Zombie thread revival!!!!
arty:
I have the same symptom in my 2010 MMH, but it's extremely intermittent (like once a week). Trying to determine whether it's the check valve (like Irakli's issue) or if it is the vacuum pump itself. Hoping, of course, it's the former- but I'm unsure due to a lucky instrumentation observation.
I set up Forscan Lite on my phone, and have been driving around capturing a few ABS PIDs- and I finally have 'caught it in the act'!
I captured both vacuum sensors, as well as the vacuum pump on/off, and VAC_BST_ST, which I thought would be when the ABS requested the engine to turn on. But that's actually ABS_REQ_VAC, which I didn't collect. But I'm pretty sure I knew when this happened as the dashboard bonged the the Brake light went on.
To summarize the functionality: hybrids (2009+) have an electric vacuum boost pump to keep vacuum in the brake vacuum lines when running electric without the ICE. There's two vacuum sensors (I think they're both at the same spot- there's two because redundancy) and if the vacuum pressure drops too low, the electric vacuum pump is turned on.
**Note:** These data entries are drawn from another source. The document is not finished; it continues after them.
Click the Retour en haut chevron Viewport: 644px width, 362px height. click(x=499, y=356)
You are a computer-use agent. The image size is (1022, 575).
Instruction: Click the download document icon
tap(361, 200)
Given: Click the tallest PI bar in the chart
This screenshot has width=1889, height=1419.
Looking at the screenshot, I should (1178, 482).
The failsafe is when the vacuum pump can't keep enough vacuum in the line. It then signals the ICE to start up to supply the crucial vacuum pressure, illuminates the brake light, and sets the C1015:64-68 in the ABS module. (I'll post a youtube at the bottom of the very excellent mechanic who 'taught' this to me- I think he's been know to post here a time or two also).
Anyhow, back to my story. You see the chart below. I plot the vacuum pressure (I only listed one, as they both stayed consistent with each other, ruling out a sensor failure). The blue is vacuum pump on/off. You'll see it hums along as planned- vacuum drops, pump turns on, vacuum back 'up', pump turns off. then about two thirds of the way through...you see the pressure take a precipitous dive. Pump turns on- vacuum continues downward (the wrong direction). After a longer-than-usual pump 'on' period, the pump is briefly shut off. Oddly at that point the vacuum seems to stabilize. Pump turns back on- vacuum starts dropping again. Eventually (near the end of the really long 'pump on' period) the ABS mod calls for the ICE to fire back up, and then vacuum recovers. Unfortunately since I had the incorred PID being captured I can't tell exactly when the ICE was triggered- was it while the pump was still on, or does the ABS shut the pump off as soon as it trigger the ICE?
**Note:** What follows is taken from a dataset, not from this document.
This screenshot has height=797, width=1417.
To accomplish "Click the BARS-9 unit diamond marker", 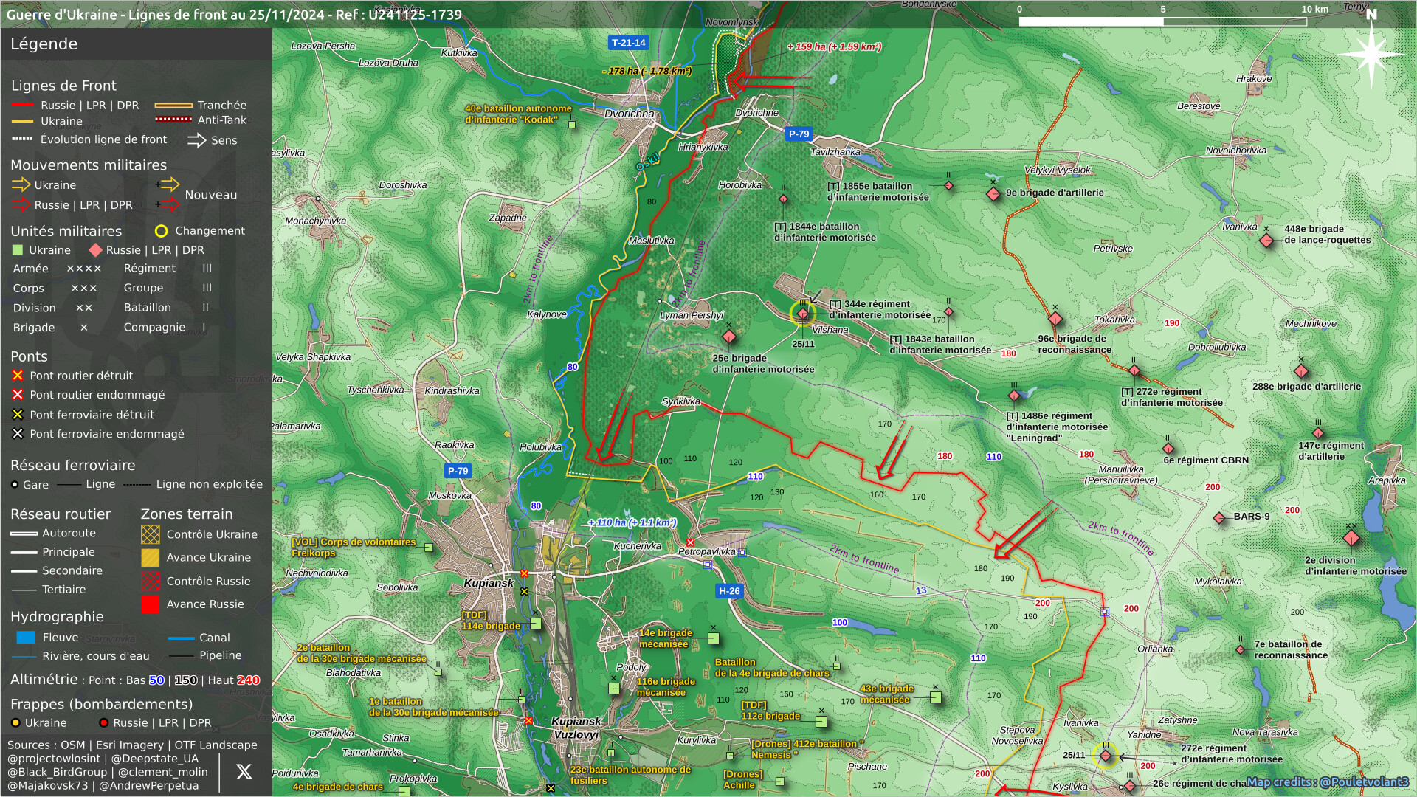I will tap(1219, 518).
Anyhow, my question was going to be: if the check valve was faulty, should vacuum recover with the ICE? But I think typing this out- and a long look at Iraki's picture above- has led me to the conclusion that yes, the engine side check valve stuck open could definitely cause the observed behavior. Engine side check valve stick open/vacuum pump dums out into the engine instead of where it's supposed to in the braking system (I have no clue how that side of it works, I just know it needs vacuum!)/ICE gets fired up and presents the proper vacuum in the line /Pump side check valves does what it's supposed to and closes off that side of the lineset due to pressure differential. I was just backing up into my driveway when this occurred- now I know I should've gone back out around the block and kept logging data to see if the situation ever recovered by way of the check valve un-sticking. But maybe once this happens the ABS keeps the ICE engaged and it's not reset until an engine cycle?
Anyhow, here's my graph followed by the excellent video. If anyone sees a flaw in my thought process, please let me know! After I found the TSB I had actually procured the replacement lineset and I have an appointment with my mechanic two days from now for him to troubleshoot and probably install that replacement lineset. It was going to be a "just to see" replacement, but I think it's probably the correct fix at this point. I don't think that vacuum pump can be intermittent like that, could it?